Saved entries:

=== Begin Enclosure ===

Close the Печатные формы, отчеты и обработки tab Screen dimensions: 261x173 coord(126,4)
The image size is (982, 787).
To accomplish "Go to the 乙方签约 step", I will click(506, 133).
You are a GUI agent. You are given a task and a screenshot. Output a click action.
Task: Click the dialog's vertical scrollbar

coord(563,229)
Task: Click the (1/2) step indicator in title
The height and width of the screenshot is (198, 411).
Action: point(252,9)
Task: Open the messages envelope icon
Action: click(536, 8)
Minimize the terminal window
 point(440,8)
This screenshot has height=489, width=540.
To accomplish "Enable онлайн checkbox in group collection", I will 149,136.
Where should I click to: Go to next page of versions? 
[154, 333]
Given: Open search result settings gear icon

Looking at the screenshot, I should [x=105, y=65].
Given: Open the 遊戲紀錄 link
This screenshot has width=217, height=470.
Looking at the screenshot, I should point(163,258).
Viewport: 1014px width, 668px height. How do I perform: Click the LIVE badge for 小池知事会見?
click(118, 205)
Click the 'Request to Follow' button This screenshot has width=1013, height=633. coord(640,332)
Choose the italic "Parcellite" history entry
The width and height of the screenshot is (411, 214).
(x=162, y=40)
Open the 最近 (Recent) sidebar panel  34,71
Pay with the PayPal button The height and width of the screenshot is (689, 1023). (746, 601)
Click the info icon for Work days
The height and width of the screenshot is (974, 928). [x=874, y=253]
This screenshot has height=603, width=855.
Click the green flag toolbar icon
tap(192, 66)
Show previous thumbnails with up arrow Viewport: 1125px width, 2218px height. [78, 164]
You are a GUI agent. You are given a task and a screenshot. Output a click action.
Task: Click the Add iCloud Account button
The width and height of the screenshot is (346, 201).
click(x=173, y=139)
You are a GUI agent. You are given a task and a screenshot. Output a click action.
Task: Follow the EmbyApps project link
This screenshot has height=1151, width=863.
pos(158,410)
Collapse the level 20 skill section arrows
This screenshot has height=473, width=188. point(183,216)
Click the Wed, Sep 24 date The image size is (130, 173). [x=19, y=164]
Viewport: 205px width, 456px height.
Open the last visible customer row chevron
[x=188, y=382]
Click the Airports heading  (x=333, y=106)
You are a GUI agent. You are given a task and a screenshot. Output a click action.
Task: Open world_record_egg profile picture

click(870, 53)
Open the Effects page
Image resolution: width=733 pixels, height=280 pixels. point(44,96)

=== End Enclosure ===

# Task brief
Show every line from the entries above in which the word "step" appears.

# Response to the task
To accomplish "Go to the 乙方签约 step", I will click(506, 133).
Task: Click the (1/2) step indicator in title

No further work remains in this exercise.